[Problems and tasks]
- a) In the crypto news excerpt, how much money did Fort Worth's six-month bitcoin mining pilot generate after electricity costs?
- b) Continue the crypto news excerpt, picking up after its final sentence.

[Given text]
2. Bitcoin-mining helps bring business to the city's ‘front porch’

Fort Worth, Texas, turned heads earlier this year when it became the first city in the United States to mine bitcoin, an effort that has earned the city more than $1,000 since August.

The six-month mining pilot generated $1,019.31 for the city, after electricity costs, and initially ran on three bitcoin mining computers donated by the Texas Blockchain Center and housed at the city’s data center. The city quickly exchanged those three machines for a single model, which city officials said at the time was more energy efficient.

Carlo Capua, the city’s chief of strategy and innovation, said during the recent GovExec SLG Tech Summit that given the data center already had ventilation, and that the mining machines run by themselves, there was very little cost for the initiative beyond electricity. He estimated that the bitcoin mining machines used “about the same amount of electricity as a household vacuum cleaner.”

Bitcoin miners continuously compete against each other to validate transactions based on complex mathematical algorithms, with the first one to do so earning itself a bitcoin that enters circulation on the cryptocurrency’s blockchain ledger.

3. EU Lawmakers Vote for Stronger Cyber Protection for Crypto, Other Finance

European Union lawmakers Thursday showed support for strict cybersecurity rules on crypto providers and other financial firms in a 556-18 vote.

The European Commission proposed the bill in 2020 given fears that banks were outsourcing data to the same handful of major, unsupervised cloud computing companies – but the impact it will have on a crypto sector that is plagued by cyberattacks and other exploits remains disputed.

The Digital Operational Resilience Act (Dora) is “a cornerstone of our work on digital finance in the European Union, making sure that we support innovation and do it in a safe way,” European Commissioner Mairead McGuinness said in a Wednesday night debate on the law. “Protecting the financial system from cyber attacks and cyber fraud is vital.”

[Data listing]
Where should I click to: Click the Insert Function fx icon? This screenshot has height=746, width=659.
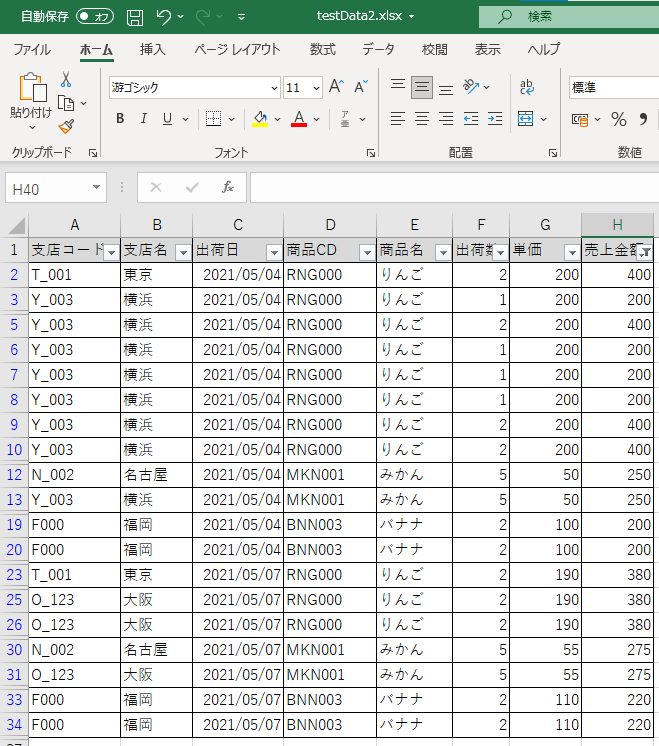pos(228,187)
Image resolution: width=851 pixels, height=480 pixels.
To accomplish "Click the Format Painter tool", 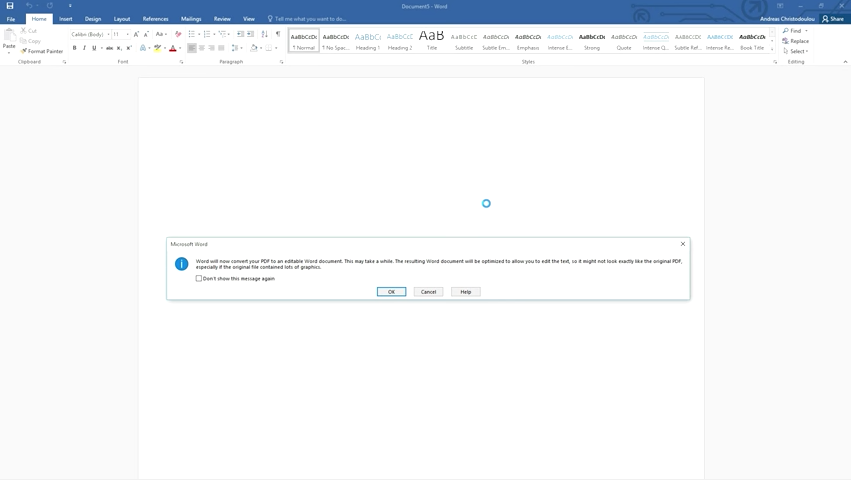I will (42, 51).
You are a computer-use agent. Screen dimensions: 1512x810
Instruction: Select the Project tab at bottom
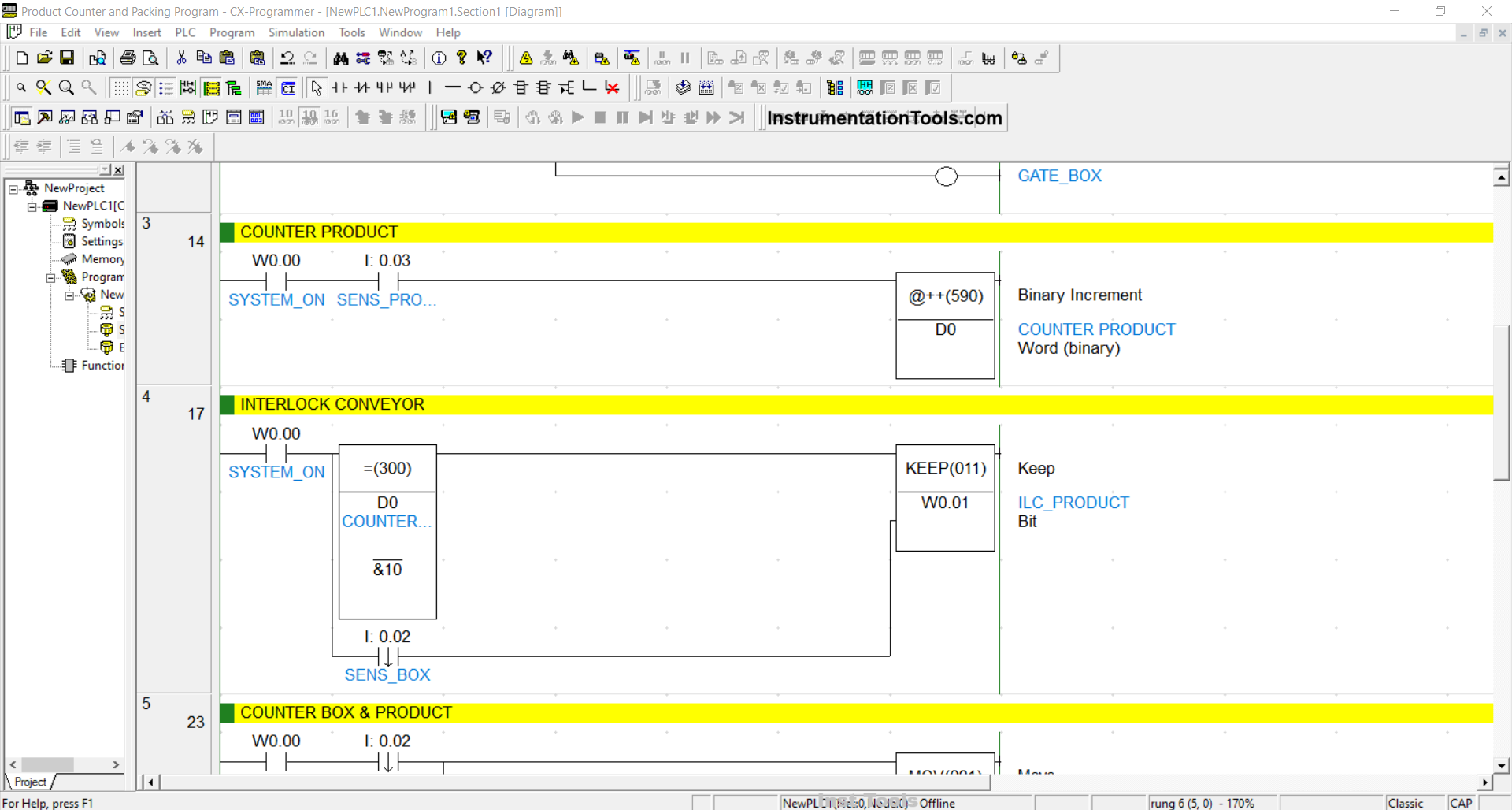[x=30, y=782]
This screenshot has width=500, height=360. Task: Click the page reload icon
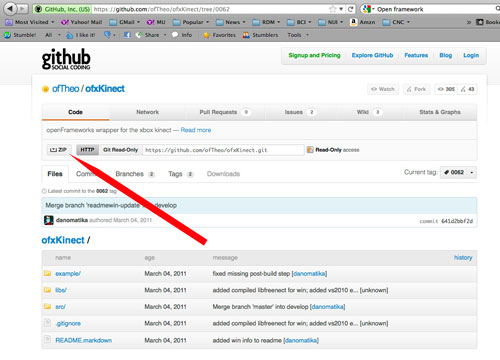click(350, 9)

[Answers per task]
- a) $1,019.31

- b)
Financial institutions will have to monitor and report major cyber incidents and test defenses, and the big tech firms offering them services must submit to supervisory oversight, McGuinness said.

4. Biggest Movers: LUNC 13% Higher, as US CPI Boosts Crypto Markets

Terra classic has been one of Thursday’s biggest gainers, as crypto markets found light in the form of the latest U.S. inflation (CPI) report, which came in at 7.7%. The token was up by nearly 14% in today’s session, as founder Do Kwon ironically gave his best wishes to FTX chief Sam Bankman-Fried. Polygon was another big mover, also rising by as much as 14%.

Terra classic (LUNC) was one of today’s notable gainers, as the token rose by as much as 14% on Thursday.Following a low of $0.0001667 on Wednesday, LUNC/USD raced to an intraday high of $0.0002144 earlier in the day.

The move came as prices snapped a four-day losing streak, rebounding from a key support point in the process.

5. Breaking: Bahamas securities regulator freezes FTX assets

The Securities Commission of The Bahamas (SCB) — the country's securities regulator — froze the assets of FTX Digital Markets (FDM) and "related parties" on Nov. 10 and suspended FTX's registration in the country.

In a statement the SCB said it was aware of "public statements suggesting that clients' assets were mishandled, mismanaged and/or transferred to Alameda Research."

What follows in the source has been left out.